Exercise task:
Find each of the lines below that contains the string "pixels", matching case exactly, and copy those lines out in full.

[Start Given records]

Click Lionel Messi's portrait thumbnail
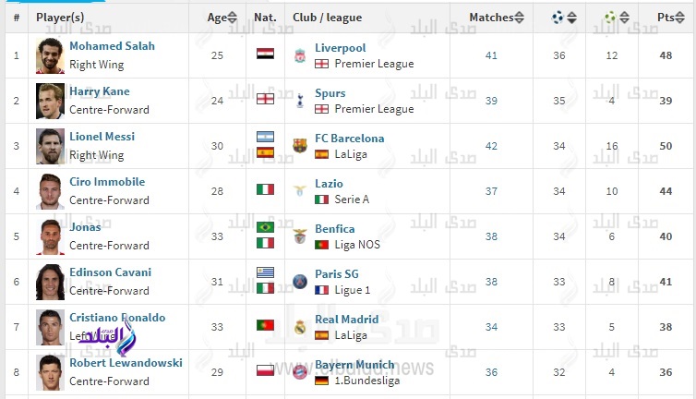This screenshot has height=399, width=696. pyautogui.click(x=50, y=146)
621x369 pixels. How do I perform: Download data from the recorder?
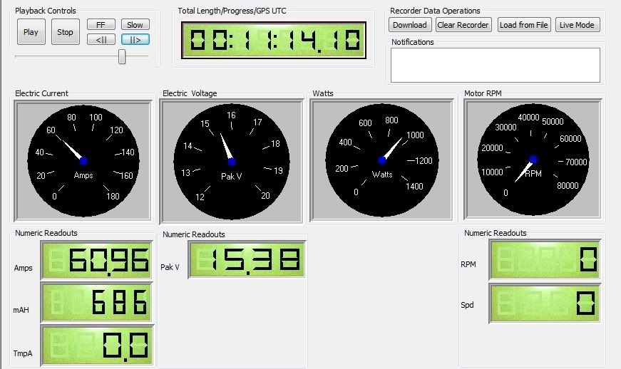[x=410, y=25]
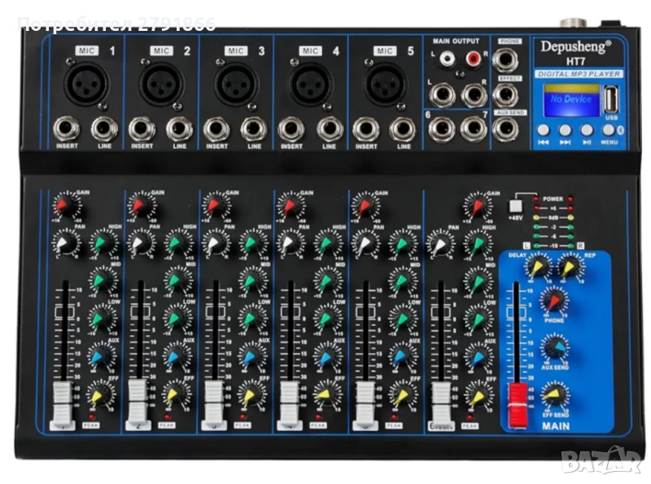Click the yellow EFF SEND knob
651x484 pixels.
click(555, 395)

[End Given records]

Expected answer:
621x369 pixels. How do I perform: Download data from the recorder?
651x484 pixels.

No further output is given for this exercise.